Hawaii-based iTravLocal has set its sights on the growing Chinese travel market, hoping to connect local vendors with visitors who are accustomed to buying products and services via WeChat, the most popular mobile app and commerce platform in China.
The company says there were 120 million outbound travelers from The People’s Republic of China (PRC) last year, and predicts there will be 200 million travelers by 2020. Hawaii is a key location for the Chinese traveler, and iTRAVLocal Limited (ITL) says it has found a niche to capture this lucrative market.
Founded earlier this year, iTravLocal describes itself as a destinations and activities solution provider that works in collaboration with WeChat, “the Chinese social media platform and super app.”
WeChat boasts more than 963 users and its users spend more than 30 percent of their smartphone time within the platform. WeChat users communicate with friends and colleagues, share files, shop online, pay bills, and more. The platform has over 963 million users with over 50% of these users spending 90 minutes a day. WeChat is owned by Tencent, one of the largest companies in the world in terms of market capitalization.
iTravLocal hopes to find Hawaii companies looking to draw Chinese visitors and help them implement WeChatPay and AliPay, also a digital wallet provider, or develop mini-programs within WeChat that can target and market to the Chinese traveler more effectively.
“People conduct their personal and professional lives differently in China — mobile apps are everything.” explains iTravLocal co-founder and COO Alex Wong. “The majority pays using a digital wallet in China, from street vendors and local wet markets to convenience stores and medical offices.”
Wong says approximately 94% of this market is dominated by mobile payments.
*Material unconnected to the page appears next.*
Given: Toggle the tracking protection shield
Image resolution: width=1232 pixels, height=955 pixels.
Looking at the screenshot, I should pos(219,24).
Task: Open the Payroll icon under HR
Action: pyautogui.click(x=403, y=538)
“The fastest growing segment in tourism is the Chinese,” Wong says. “I’m encouraging Hawaii vendors to implement WeChatPay and potentially develop WeChat mini programs… the key benefit would be increasing business to mainland Chinese customers, who spend more than any other nationality when traveling.”
The profit potential is huge, Wong adds, citing a study by consulting firm iResearch that show China mobile payments hit $5.5 trillion — roughly 50 times the size of America’s $112 billion market.
“There are an estimated 200,000+ Chinese visiting Hawaii every year [and] research shows they spend far more than Japanese visitors,” he says. “In 2016, Chinese from mainland China spent $260 billion on overseas travel — an increase of $11 billion from 2015.”
Wong will be the moderator for the Social Mobile Trends session of the Hawaiian Tourism Authority Global Summit China on September 20, 2017. iTravLocal and Tencent/WeChat is also hosting an invitation-only gala event aboard the Star of Honolulu cruise ship the next day.